In 2011, Jones expanded his position to encompass the entire Havas network, including Havas Media, and was named CEO of Havas.

In 2014 Jones left Havas and one year later he raised $350m and launched a new 'brandtech' group under the name "You & Mr. Jones".

==Change leadership==
David Jones is creator of the "Social Business Idea"—a principle and practice that "operates at the intersection of social responsibility and social media" and "aligns the goals of doing well and doing good." He cites the Dulux Let's Colour Project as an example. Social Business Ideas are a focus of Jones' book, Who Cares Wins: Why Good Business Is Better Business, published by Pearson/FT Publishing in 2011.

At Mashable Connect 2011 and other forums, Jones has advocated using the communication skills of the advertising industry to drive social change. He told Adweek "I passionately believe that what our industry actually excels at is using our creativity to change people's behavior. Given the state of the world, I believe that we in the creative industries not only have an opportunity but an obligation to use that talent and our creativity to change people's behavior around some of the bigger issues facing the world."

In 2009, Jones co-founded youth forum One Young World with Kate Robertson, called "arguably the most forward-looking and comprehensive piece of corporate social responsibility ever attempted" by Marketing Week. In 2011, Jones' work with One Young World was recognised by the Clinton Global Initiative.

In advance of the United Nations Framework Convention on Climate Change in Copenhagen in 2009, Jones was asked by former U.N. Secretary-General Kofi Annan to create a campaign to communicate the urgent need for action. Jones drove the creation of the TckTckTck Campaign for Climate Justice, an open source campaign that recruited more than 17 million "climate allies" to the cause. In 2010 TckTckTck was short-listed for a Webby Award for world's best advocacy campaign, and listed by The Guardian as one of the Top 50 climate tweeters in the world.

==Social Business Idea==
In Who Cares Wins, Jones defines the Social Business Idea as the overlap between what a company is good at ("a genuine and credible role for the brand or business"), and what consumers or customers are looking for ("real issues that consumers care about"). He lists as examples M·A·C's Viva Glam cosmetics partnering with Lady Gaga to raise money and awareness for HIV; Levi's Water<Less jeans line, produced with lower water usage; Marks & Spencer "Plan A" environmental commitment; Nike "Better World"; Pepsi Refresh Project, and more.

==Awards and distinctions==
The Guardian Sustainable Business Leader 2013

Inducted into American Advertising Federation "Hall of Achievement" (2005)

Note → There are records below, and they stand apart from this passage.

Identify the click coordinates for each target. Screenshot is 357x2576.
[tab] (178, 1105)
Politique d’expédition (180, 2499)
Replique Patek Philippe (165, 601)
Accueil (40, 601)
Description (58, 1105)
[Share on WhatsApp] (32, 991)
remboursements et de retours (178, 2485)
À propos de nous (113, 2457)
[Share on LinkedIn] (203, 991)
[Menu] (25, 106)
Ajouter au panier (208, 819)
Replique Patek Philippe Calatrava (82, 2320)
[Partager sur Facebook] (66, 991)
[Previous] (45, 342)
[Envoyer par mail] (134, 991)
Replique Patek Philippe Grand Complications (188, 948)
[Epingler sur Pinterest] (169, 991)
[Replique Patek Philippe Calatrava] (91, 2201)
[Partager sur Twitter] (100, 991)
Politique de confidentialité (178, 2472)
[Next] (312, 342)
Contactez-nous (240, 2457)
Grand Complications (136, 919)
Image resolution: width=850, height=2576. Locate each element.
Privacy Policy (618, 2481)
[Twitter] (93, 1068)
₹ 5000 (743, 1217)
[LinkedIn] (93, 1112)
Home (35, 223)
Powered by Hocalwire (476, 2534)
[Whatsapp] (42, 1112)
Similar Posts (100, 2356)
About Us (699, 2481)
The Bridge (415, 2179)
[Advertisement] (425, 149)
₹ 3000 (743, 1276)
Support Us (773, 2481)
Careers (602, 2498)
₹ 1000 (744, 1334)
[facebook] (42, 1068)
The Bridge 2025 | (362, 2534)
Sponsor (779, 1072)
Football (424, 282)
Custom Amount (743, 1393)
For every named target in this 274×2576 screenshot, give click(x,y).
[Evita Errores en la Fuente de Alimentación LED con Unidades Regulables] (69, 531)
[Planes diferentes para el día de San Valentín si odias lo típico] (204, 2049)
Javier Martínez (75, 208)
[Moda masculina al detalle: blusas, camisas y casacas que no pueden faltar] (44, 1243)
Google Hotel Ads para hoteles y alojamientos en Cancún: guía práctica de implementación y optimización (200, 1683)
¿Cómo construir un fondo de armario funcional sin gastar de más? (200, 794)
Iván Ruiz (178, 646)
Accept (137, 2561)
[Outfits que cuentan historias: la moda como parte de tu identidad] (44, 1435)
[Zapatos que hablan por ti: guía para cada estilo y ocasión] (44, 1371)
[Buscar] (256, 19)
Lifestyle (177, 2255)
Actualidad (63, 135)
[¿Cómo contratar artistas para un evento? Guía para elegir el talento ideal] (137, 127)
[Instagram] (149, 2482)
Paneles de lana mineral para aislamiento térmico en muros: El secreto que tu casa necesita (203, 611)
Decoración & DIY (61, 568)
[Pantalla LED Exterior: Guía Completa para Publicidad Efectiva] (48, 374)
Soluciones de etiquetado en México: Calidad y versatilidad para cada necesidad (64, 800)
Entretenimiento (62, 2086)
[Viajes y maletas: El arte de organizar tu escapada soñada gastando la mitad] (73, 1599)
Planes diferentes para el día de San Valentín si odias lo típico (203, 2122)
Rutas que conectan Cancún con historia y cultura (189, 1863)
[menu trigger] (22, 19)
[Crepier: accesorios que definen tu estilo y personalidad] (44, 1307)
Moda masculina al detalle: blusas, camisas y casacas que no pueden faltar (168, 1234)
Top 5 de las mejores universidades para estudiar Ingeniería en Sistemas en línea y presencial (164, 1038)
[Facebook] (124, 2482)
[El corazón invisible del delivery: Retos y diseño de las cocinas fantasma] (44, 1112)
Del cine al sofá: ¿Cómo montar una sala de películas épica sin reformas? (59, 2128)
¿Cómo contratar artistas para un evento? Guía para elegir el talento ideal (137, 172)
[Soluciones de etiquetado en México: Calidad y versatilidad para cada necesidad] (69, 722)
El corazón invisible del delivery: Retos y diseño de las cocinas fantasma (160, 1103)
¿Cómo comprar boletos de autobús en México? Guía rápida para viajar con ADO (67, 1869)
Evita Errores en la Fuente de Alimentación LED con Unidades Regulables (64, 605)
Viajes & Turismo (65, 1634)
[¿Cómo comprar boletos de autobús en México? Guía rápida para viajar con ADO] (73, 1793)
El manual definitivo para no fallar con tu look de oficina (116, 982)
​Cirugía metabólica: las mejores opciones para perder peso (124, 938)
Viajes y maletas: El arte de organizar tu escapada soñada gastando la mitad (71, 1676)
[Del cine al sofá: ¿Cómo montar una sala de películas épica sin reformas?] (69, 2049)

Named to "40 Under 40" list of Crain's New York Business (2005)

Named to Advertising Age "40 Under 40" (2006)

Financial Times and Aviva Top 5 European Pioneering Thought Leaders (2006)

Selected by World Economic Forum as a Young Global Leader (2008)

Named as number two of two ad industry CEOs of the decade by readers of Adweek (2010)

Nominated by CR Magazine as Responsible CEO of the Year (2011)

Founding curator, Young Shapers (World Economic Forum)

Founding ambassador, D&AD White Pencil

==Earnings==

In 2012, David Jones earned €3,122,654 for his responsibilities within Havas.

==Personal life==
David Jones is married to Karine Bernard and has four children. He primarily lives in New York City and owns a summer home in Île de Ré, France. He has lived and worked in the United Kingdom, Germany, France, Australia, and the United States.